I feel like I am shouting into the abyss when I say that Prunus ‘Felix Jury’ is not and never has been sterile. I have even written to a nursery and garden centre to advise them of this fact when I saw them advertising it as sterile. I was ignored. They are still advertising it as sterile. The original plant was raised here by Felix himself and it was Duncan and Davies Nursery who named it for him and put it into production. So it is a Jury plant but not one that we have any control over at all in the market place and Felix was never paid for it.

Times were different 50 years ago. We didn’t realise that campanulata cherries would become invasive weeds which are extremely difficult to eradicate because if you just cut them down, they grow again. The seed is spread far and wide by our native birds who eat the small cherries that form after flowering and excrete the inner pit or seed as they fly. Back then, they were just a pretty, flowering tree providing valuable food to tui, who adore them, in late winter. Now they are on the banned list – as in banned from sale, not banned entirely from gardens – in a number of areas and for good reason.
Once and for all: PRUNUS ‘FELIX JURY’ IS NOT STERILE.

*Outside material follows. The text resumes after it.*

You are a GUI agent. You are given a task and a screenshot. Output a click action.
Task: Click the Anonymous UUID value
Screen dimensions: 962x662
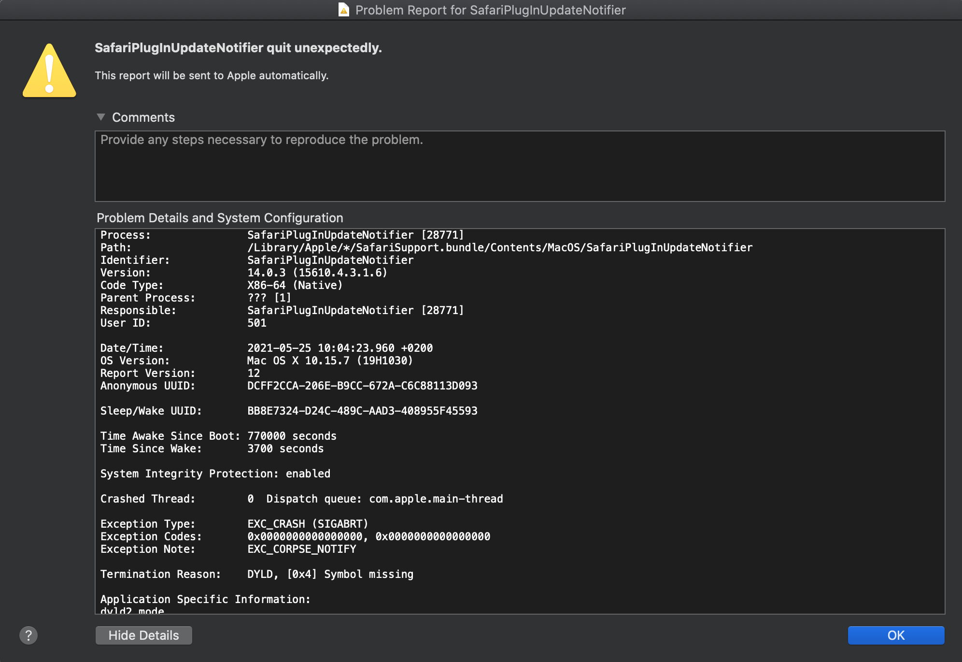point(362,386)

If it was sterile, there wouldn’t be a problem because none of the seed is fertile so it can’t spread. The only Jury-bred campanulata hybrids that are sterile are ‘Pink Clouds’ and ‘Mimosa’ and they are sugar pink, not the carmine red of the campanulatas.


We haven’t cut out our campanulatas and seeding cherries… yet. We derive a great deal of pleasure from watching scores of tui making the trees dance with movement as they feed and then fly on to the next tree. Mark is making mutterings about them. I think it likely we will keep the trees in the areas we actively garden; we are vigilant weeders and constantly pull out seedlings at a very early stage. We can manage them. But the ones on the margins and in wilder areas where we don’t spot the seedlings until they are too large to pull out by hand may get the chop in the next few years. It will be a big job because not only do they get the chop but the stumps have to be poisoned to prevent regrowth.
I would be thinking twice before planting one and, were we still in the nursery trade, you can be sure we would no longer be selling them. Times change, knowledge grows and we need to recognise that and respond.